══ EXERCISE MATERIAL

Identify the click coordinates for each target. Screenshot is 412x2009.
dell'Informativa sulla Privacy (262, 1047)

════
══ EXERCISE MATERIAL

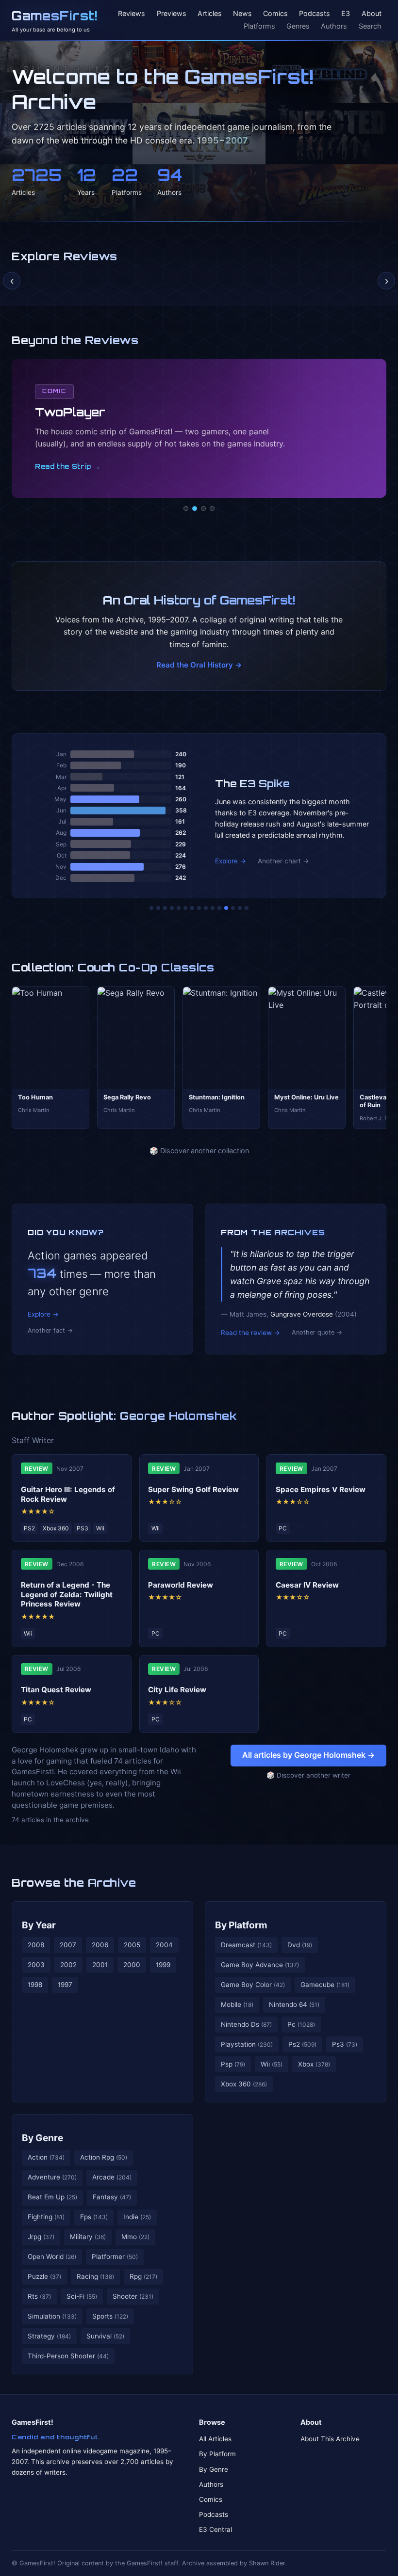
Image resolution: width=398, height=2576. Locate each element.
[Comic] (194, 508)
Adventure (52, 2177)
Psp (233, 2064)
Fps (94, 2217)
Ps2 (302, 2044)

════

* _BRIEF_: Using only the listing above, restate exactly the lines from the line containing "Image resolution: width=398, height=2576." through the line containing "Ps2 (302, 2044)", both included.

* _TASK OUTPUT_:
Image resolution: width=398, height=2576. Locate each element.
[Comic] (194, 508)
Adventure (52, 2177)
Psp (233, 2064)
Fps (94, 2217)
Ps2 (302, 2044)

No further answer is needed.